Original erhalten, nun freilegt und behutsam retuschiert, präsentiert sich die Stuckdecke des Bades. Sie orientiert sich in ihrer Farbgestaltung und Ornamentik an Vorbildern aus Italien: In Blau- und Türkistönen gehalten, mit renaissancehafter Ornamentik in den Ecken und bunten Paradiesvögeln. Wie der ebenfalls in antiker Manier bemalte sog. Tee- oder Empfangssalon bzw. der Untere Seesalon im Palais gehört auch das Kaiserbad in eine zweite Aus- oder Umbauphase des Schlosses, die ab 1832 unter Königin Hortense begann. Die Deckenmalereien hier weisen aber eine wesentlich höhere Qualität auf als die im Palais. Erstaunlich, denn in der Dependance befanden sich lediglich die Privaträume und Gästezimmer des Prinzen Louis Napoleon, während die Hausherrin, Königin Hortense, im Palais lebte. Dort gab es zwar in den Vorräumen fliessendes Wasser aus modern anmutenden kleinen Waschbecken und Toiletten mit Wasserspülung, aber kein so repräsentatives Badezimmer wie im Prinzenflügel. Die weiss glasierte Keramik der Wanne mit ihrem vergoldeten Adler erweckt den Anschein von höchstem Luxus: bewusst wird dabei in vollendeter Perfektion Porzellan imitiert, das kostbare „weisse Gold". Und zwar so gut, dass die Angestellten des Hofes bewundernd von einer „Badewanne aus Porzellan" sprachen. Handelt es sich um ein äusseres Zeichen für die ab 1832 eingetretene Rangerhöhung Louis Napoleons zum offiziellen kaiserlichen Thronerben?
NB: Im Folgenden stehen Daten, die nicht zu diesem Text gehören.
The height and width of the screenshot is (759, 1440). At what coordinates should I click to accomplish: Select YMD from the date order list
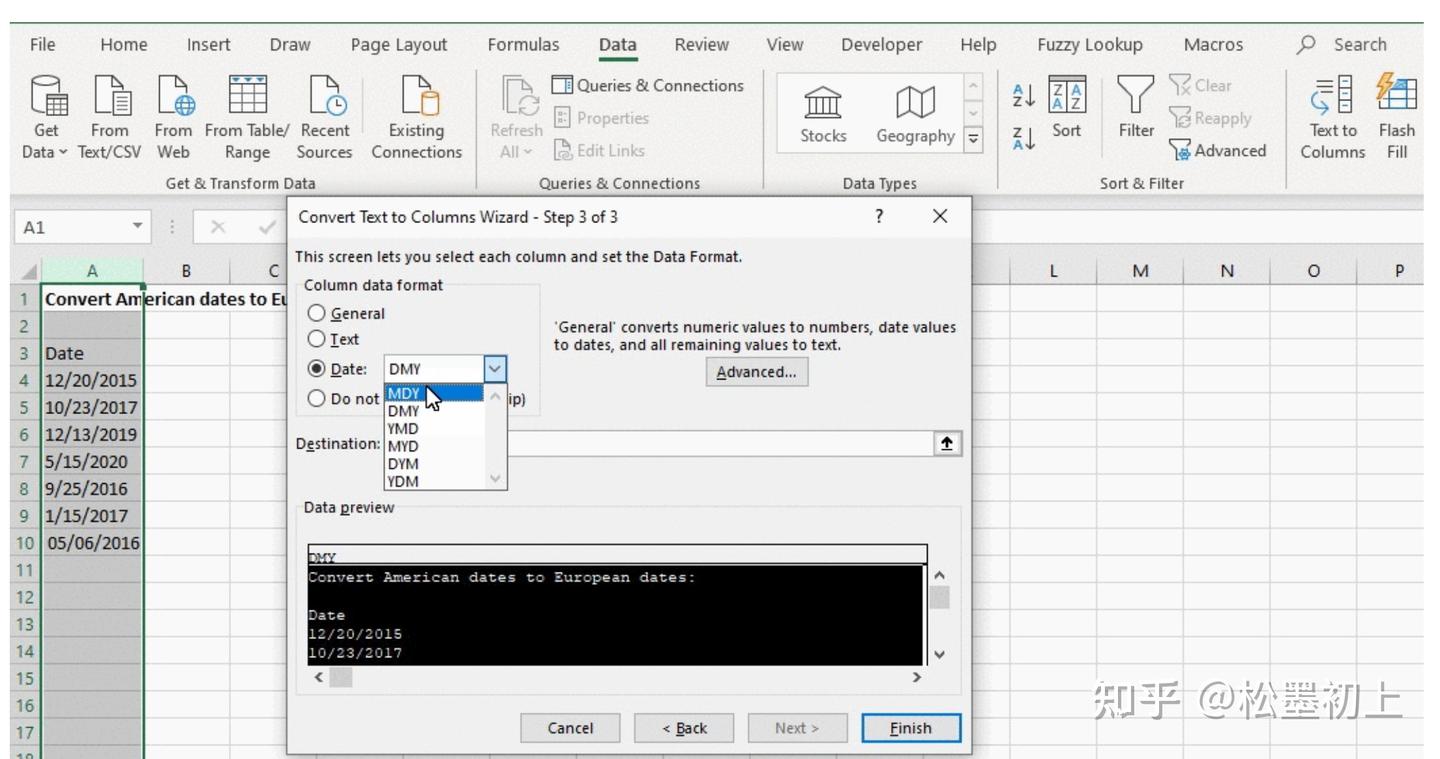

Eine original erhaltene, freigelegte und behutsam retuschierte Stuckdecke ziert das 20 Quadratmeter große Badezimmer. Bild: Napoleonmuseum Thurgau / Daniel Steiner
Eine original erhaltene, freigelegte und behutsam retuschierte Stuckdecke ziert das 20 Quadratmeter große Badezimmer. Bild: Napoleonmuseum Thurgau / Daniel Steiner

Die Installationen des Bades jedenfalls gelten als „Hightech" des beginnenden 19. Jahrhunderts. Fliessendes kaltes Quellwasser wurde aus Druckleitungen direkt von aussen in das Becken geleitet. Warmes Wasser kam aus einem Behälter über dem Heizofen im angrenzenden Raum, der gleichzeitig auch die Energie für den Warmluft-Herd der Küche lieferte. Je ein wahrscheinlich vergoldeter Wasserhahn regulierte den Zufluss des kalten und des warmen Wassers.
Somit brauchen das Kaiserbad und sein Saal nach dem derzeitigen Stand der Untersuchung einen Vergleich mit anderen Prunkbädern auch aus späterer Zeit nicht zu scheuen. Im Gegenteil: Die durch das Amt für Archäologie, den vor Ort befindlichen Restaurator, die am Bau beteiligten Handwerker und das Napoleonmuseum zu Tage geförderten Befunde stellen eine grosse Besonderheit dar. Sie sind für ihre Zeit und in dieser Form höchst selten in ganz Europa. Diese Einschätzung teilt auch Dr. Elisabeth Caude, Konservatorin am Château National de Malmaison, die als ausgewiesene Kennerin der Geschichte des Badewesens besonders über die französischen Anlagen des 18. und 19. Jahrhunderts forscht.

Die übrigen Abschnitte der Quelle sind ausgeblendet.